— START EXTRACT —

Boris Johnson
Isabel Dedring
Peter Anderson
Sir John Armitt CBE
Sir Brendan Barber
Richard Barnes
Charles Belcher
Roger Burnley
Brian Cooke
Baroness Tanni Grey-Thompson DBE
Angela Knight
Michael Liebreich
Eva Lindholm
Daniel Moylan
Bob Oddy
Keith Williams
Steve Wright
Dear Transport for London Board Members
On 17th March you will be asked to adopt a set of proposals from TfLTPH to place additional controls on the activities of the Private Hire Sector
These regulations contain no safeguards to check the recent massive increase in minicab numbers on London's streets nor do they contain any meaningful brake on the total eclipse of the Black Cab industry.
If you, the board, do not vote these proposals down and insist that TfLTPH 'think again' your names will be forever remembered as the men and women who had the opportunity to save the London taxi but failed to act.
This is not a little taxi boy crying 'Wolf', it is a whole industry under attack from a predatory and ruthless wolf pack called 'Uber'
Please do the right thing and say 'No' to Brown, Daniels & Emmersons's attempt to impose a pro Uber lobbyist's anti-regulatory agenda and rubber stamp the existing status quo.
Do not accept the free market apologists argument that a mechanism to prevent drivers who respond to App sourced demand effectively plying for hire would be an unreasonable imposition.
Such an instrument based on zoning limits of access and visibility could be easily implemented via the very technology that has led us to this sorry state of affairs and is a crucial first step in preventing the London Taxi being consigned to the scrap heap.

— END EXTRACT —
— START SUPPLIED MATERIAL —

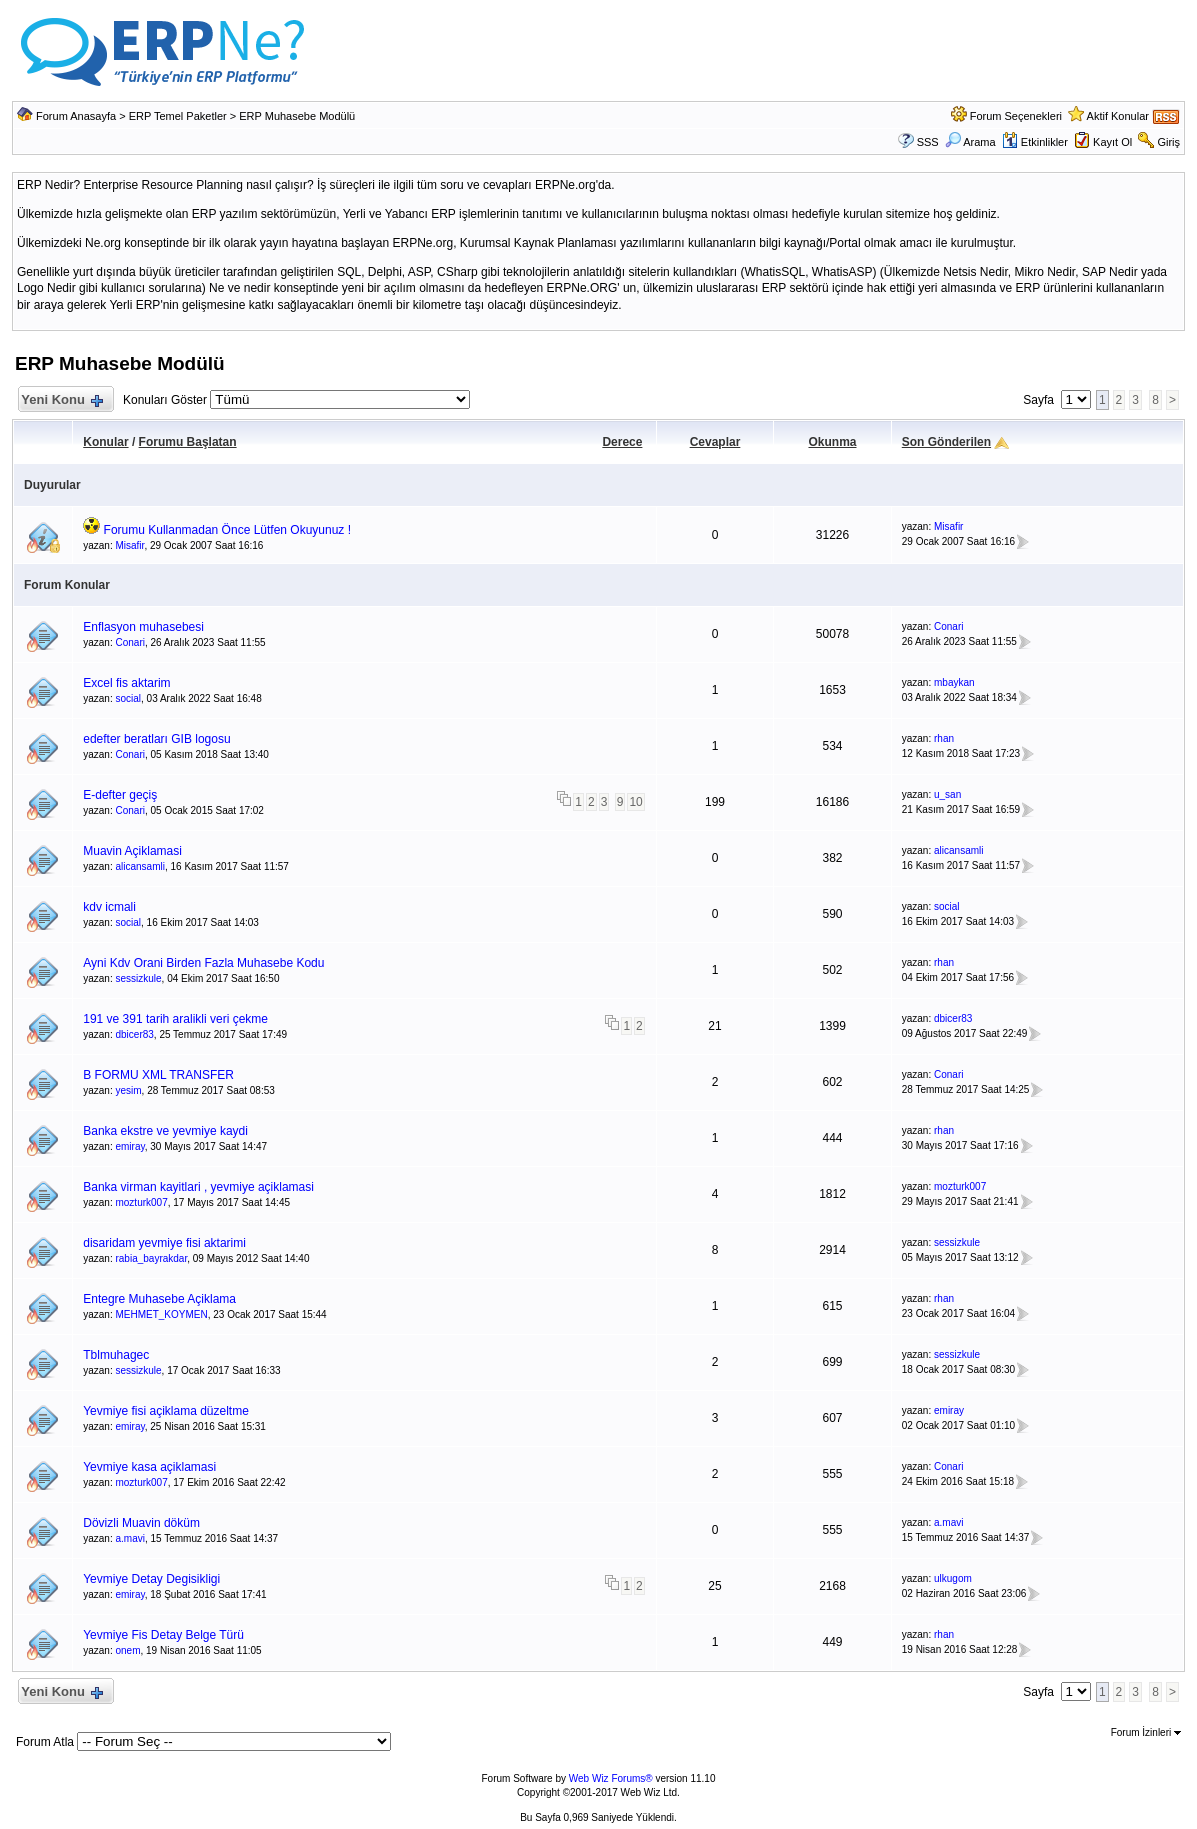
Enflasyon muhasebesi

— END SUPPLIED MATERIAL —
— START SUPPLIED MATERIAL —

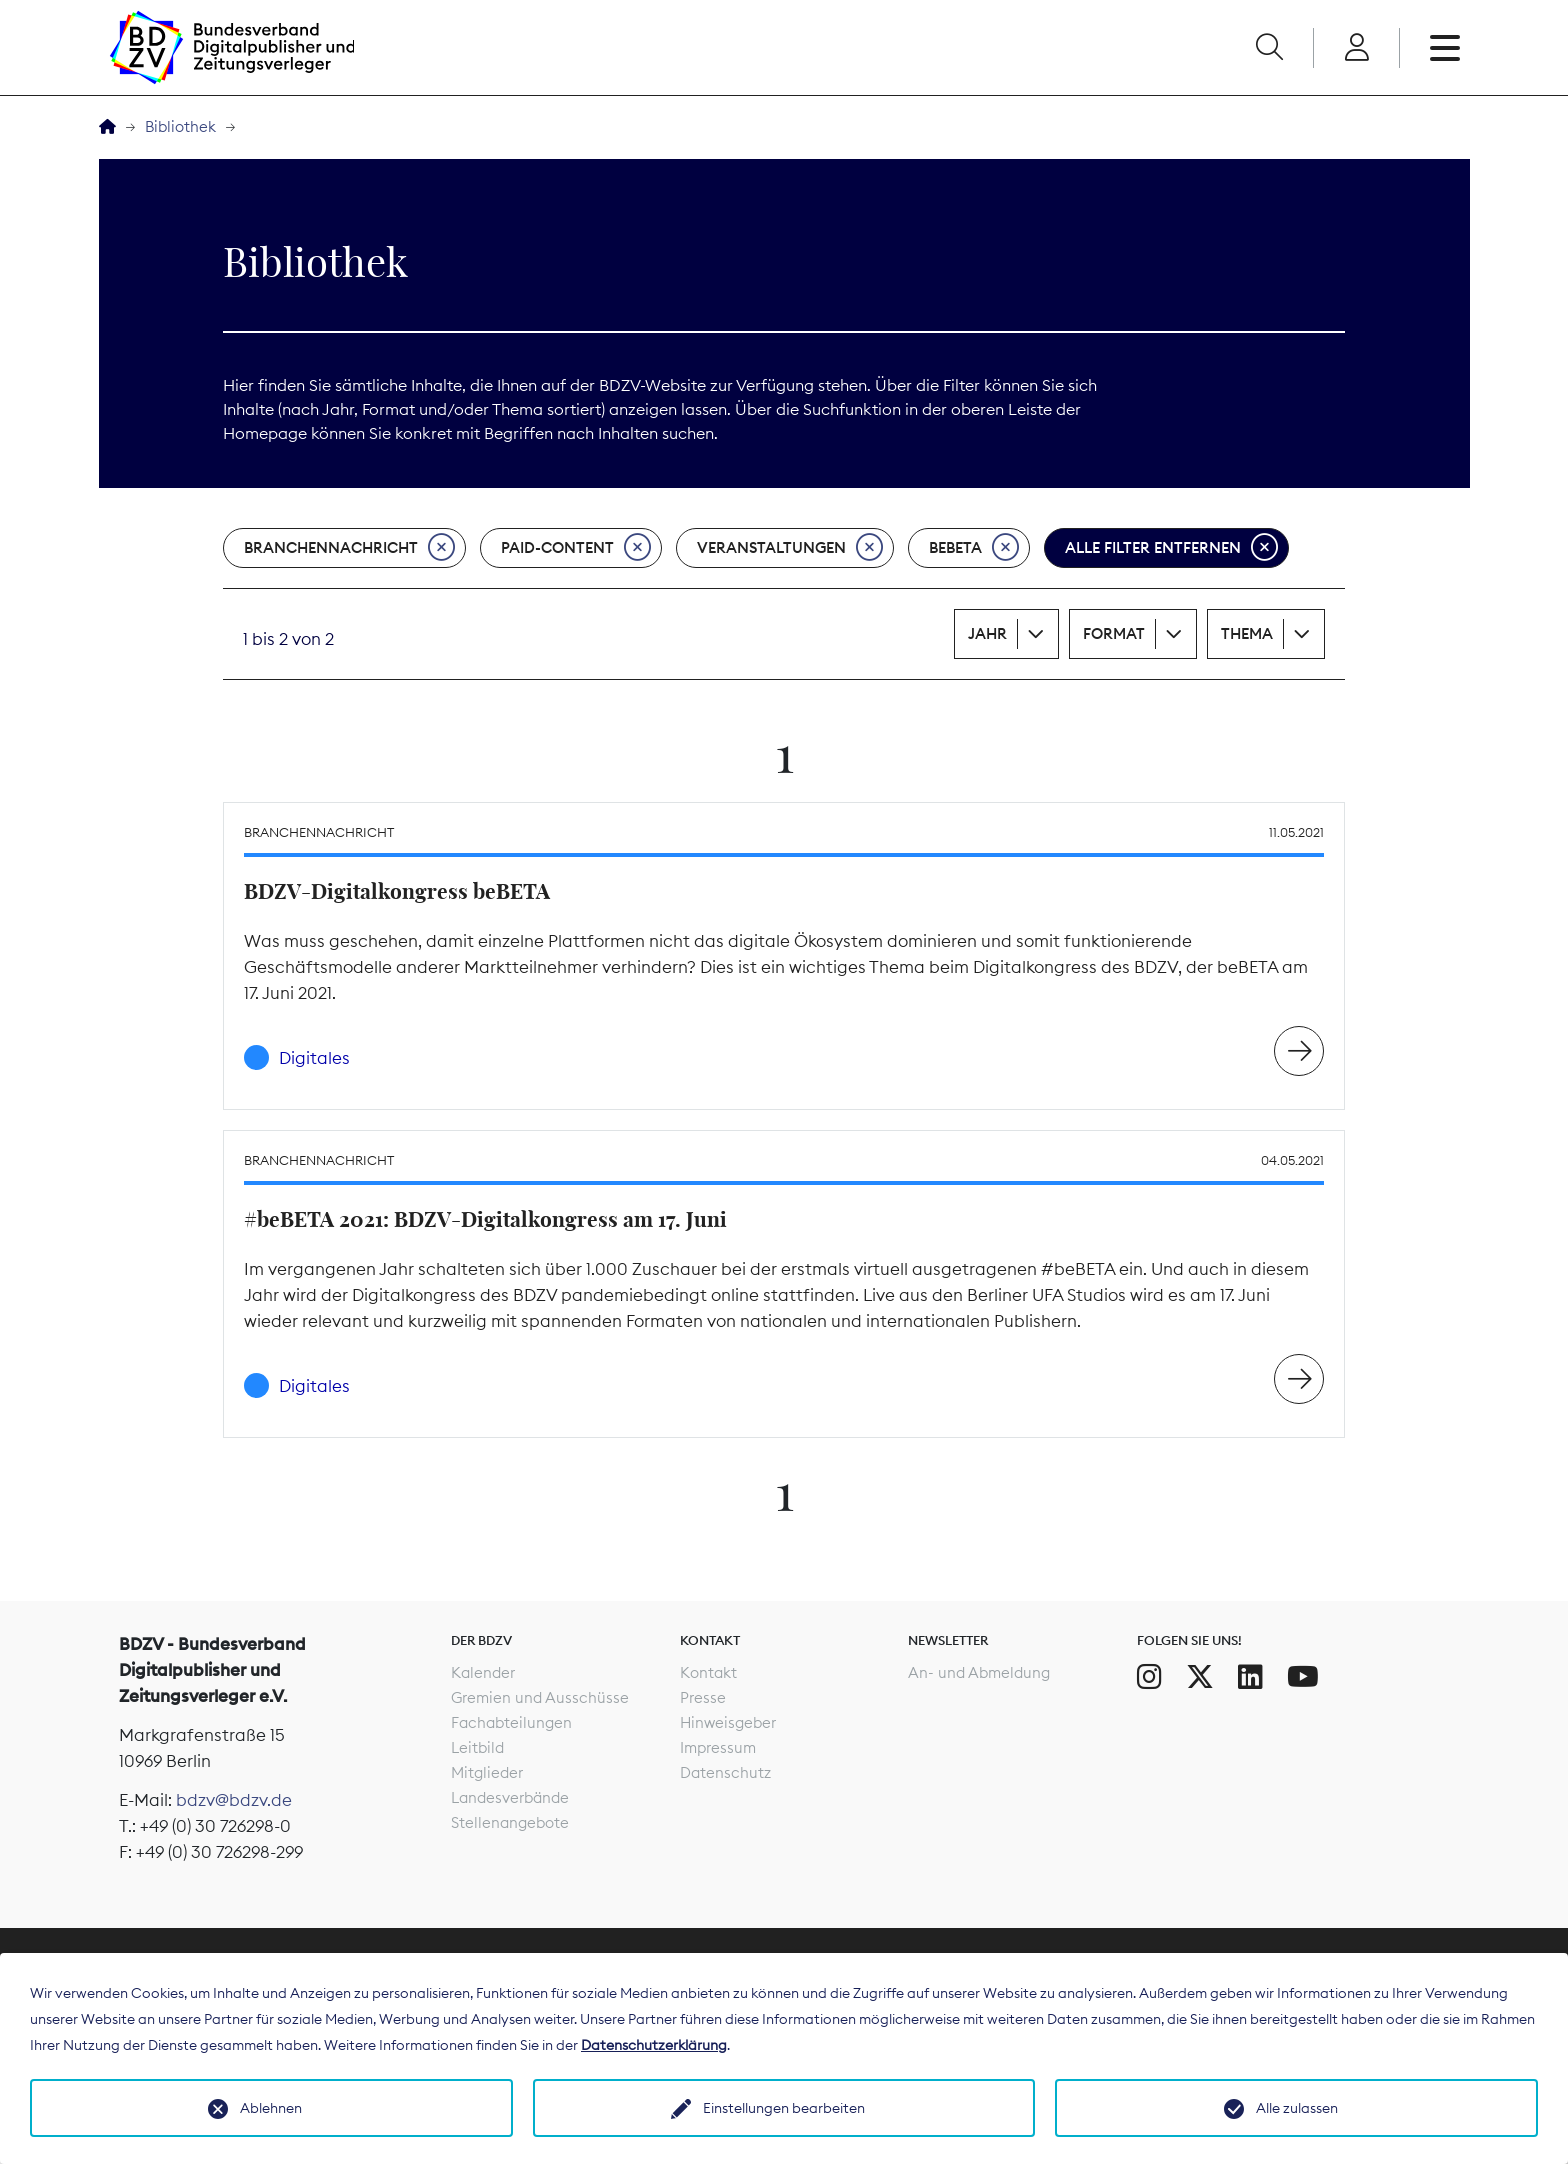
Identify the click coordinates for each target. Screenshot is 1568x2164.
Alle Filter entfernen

— END SUPPLIED MATERIAL —

Duplicate the letter to the Transport for London board word for word from "Do not accept" to "an unreasonable imposition.". Rely only on the letter itself, not on the entries.

WRITTEN SOLUTION:
Do not accept the free market apologists argument that a mechanism to prevent drivers who respond to App sourced demand effectively plying for hire would be an unreasonable imposition.